It’s not listed through any realtor but is posted on the For Sale by Owner Inc. website.

It’s 90.19 acres at 1151 McKenzie Rd., which is north of the Toovey Road subdivision and west of the Black Mountain Golf Course.

The land went on the market two to three weeks ago, according to the owners’ lawyer, Crystal Wariach.

“Over 90 acres of Kelowna’s finest future development land with spectacular panoramic views of the lake and city lights,” the real estate listing says.

The land is not in the agricultural land reserve and is designated for housing.

This outlines the property.

This outlines the property.

Image Credit: Submitted/ForSalebyOwner.ca

In 2019, when city council was looking at various growth scenarios, Wariach emailed councillors on behalf of the owners (cited as Balbir Wariache and Mrs.

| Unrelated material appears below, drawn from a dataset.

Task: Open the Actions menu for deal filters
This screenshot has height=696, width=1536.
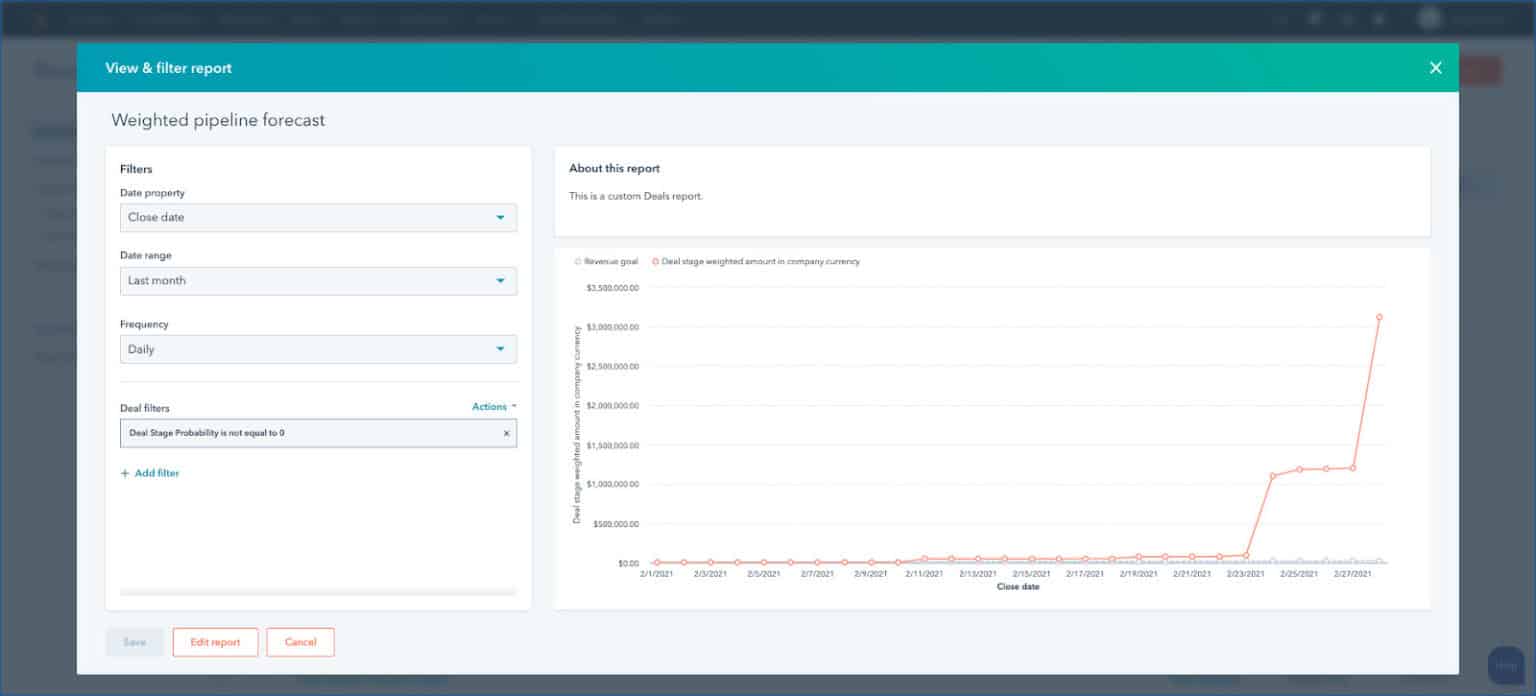Action: click(x=494, y=407)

Prem Wariache).

She asked that this parcel retain is designation as future housing, which is what happened.

“Over the past two years, my clients have had professional development plans created for the property,” she wrote. “The plans provide for the build out of up to 320 lots for single-family homes on the property.”

The owners bought the property in 1999 and continue to own it, Wariach confirmed.

She wasn’t able to confirm, by publication time, whether development options had changed from the 320 lots envisioned in 2019.

The land is included in the Bell Mountain Area Structure Plan that was adopted by council in 2003.

Most of the land within that plan has been developed into single-family housing in subdivisions such as Blue Sky, Prospect Mountain and Lone Pine Estates, Wariach’s 2019 email says.

The largest sale through the MLS listing service that has been publicized to date was announced in January 2021 when the Kirschner Mountain housing development sold for $22 million.

It included 190 acres of land left from a larger parcel that was part of the Kirschner Mountain housing development.

 

If the McKenzie Avenue property sells for $37 million it will eclipse that sale in terms of residential property sold through the MLS system in the city.

Since the Kirschner Mountain sale, there have been bigger real estate deals in Kelowna.

Last December, the Mission Group paid $24 million for the former B.C. Tree Fruits plant near the North End of downtown.

Earlier this year, Victor Projects spent $33 million to buy the former Costco site near the Highway 33 and Highway 97 intersection.